Stored data:
== Segment start ==

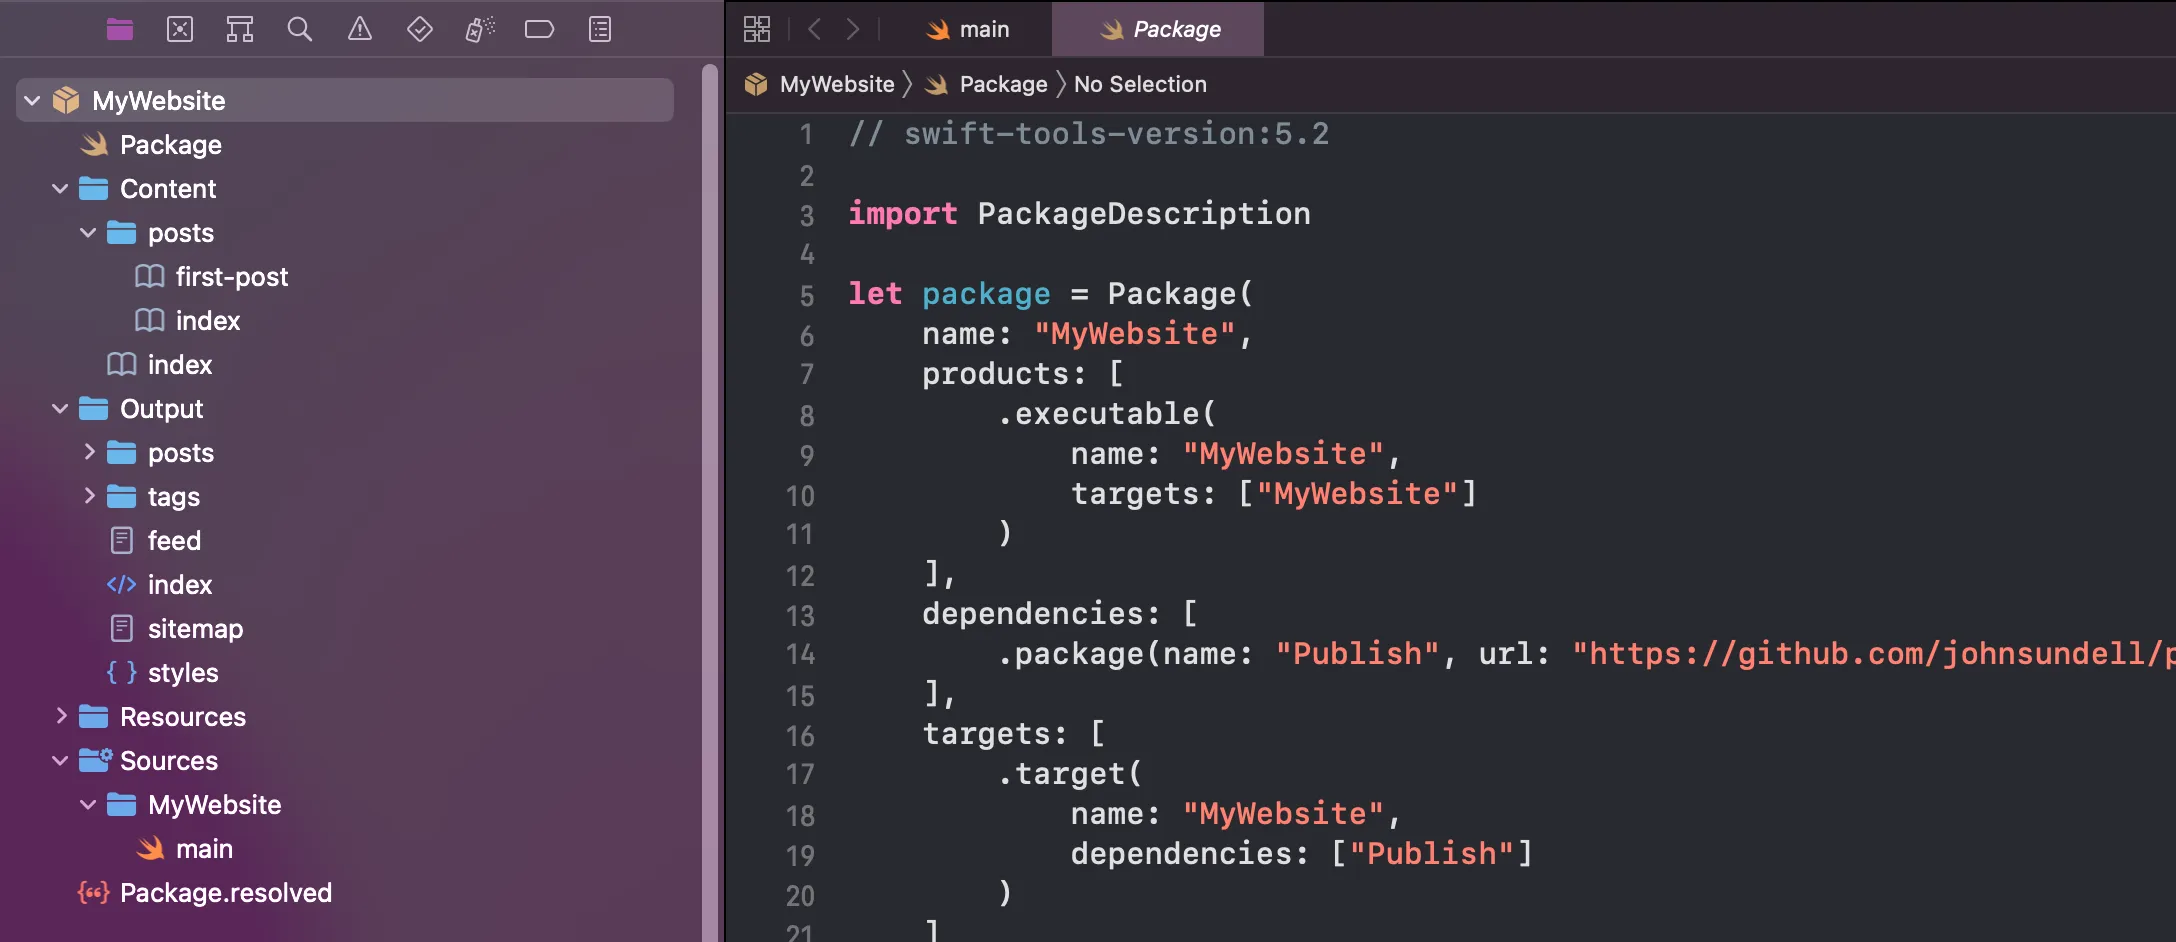Image resolution: width=2176 pixels, height=942 pixels.
Task: Open the Report navigator list icon
Action: (599, 29)
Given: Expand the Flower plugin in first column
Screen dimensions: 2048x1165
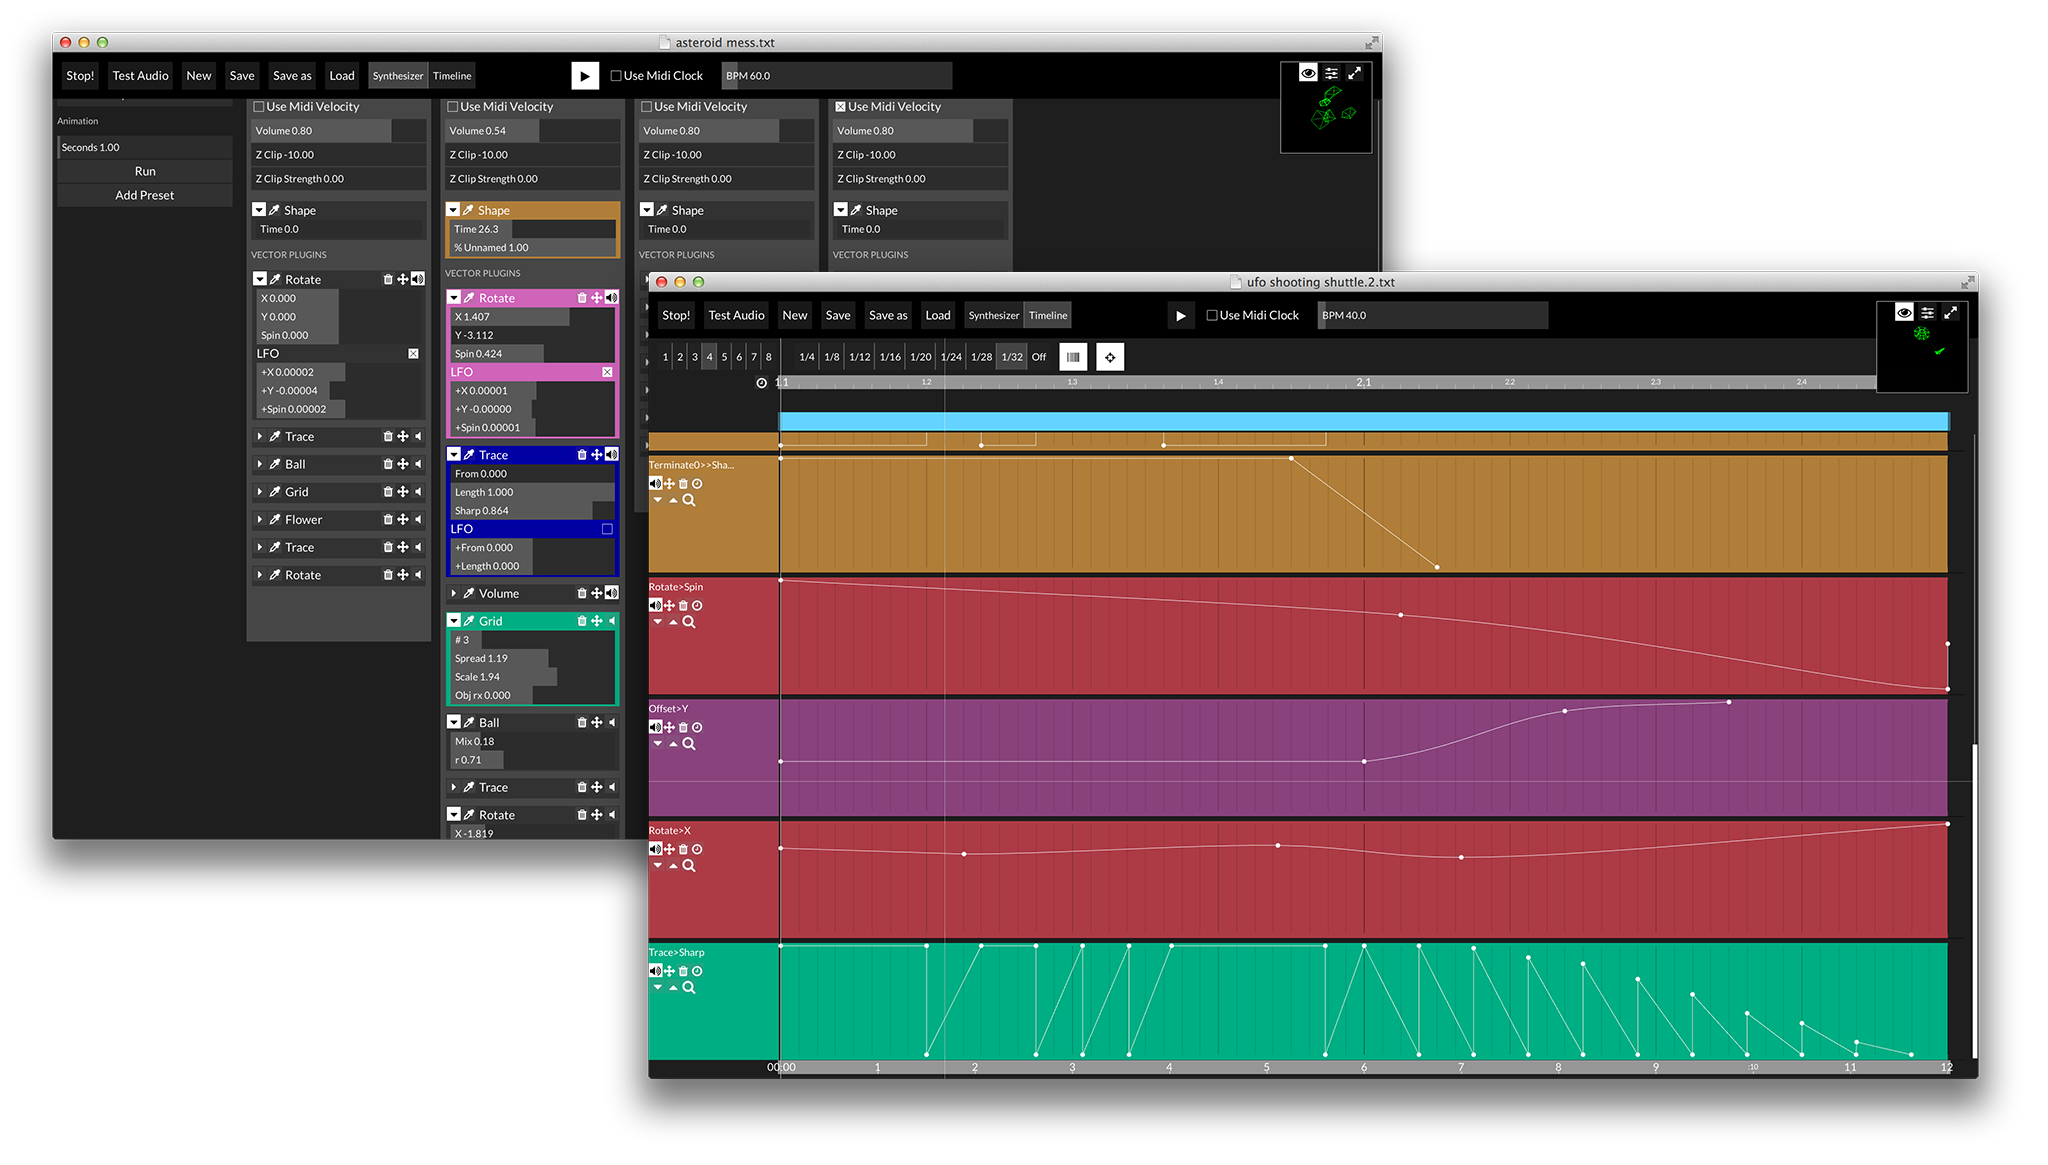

== Segment end ==

_WHAT TO DO_: Your task is to restate word for word the lines from the one containing "Given: Expand the" through the last line of the data, both ends included, with no pictures.

_OUTPUT OF THE TASK_:
Given: Expand the Flower plugin in first column
Screen dimensions: 2048x1165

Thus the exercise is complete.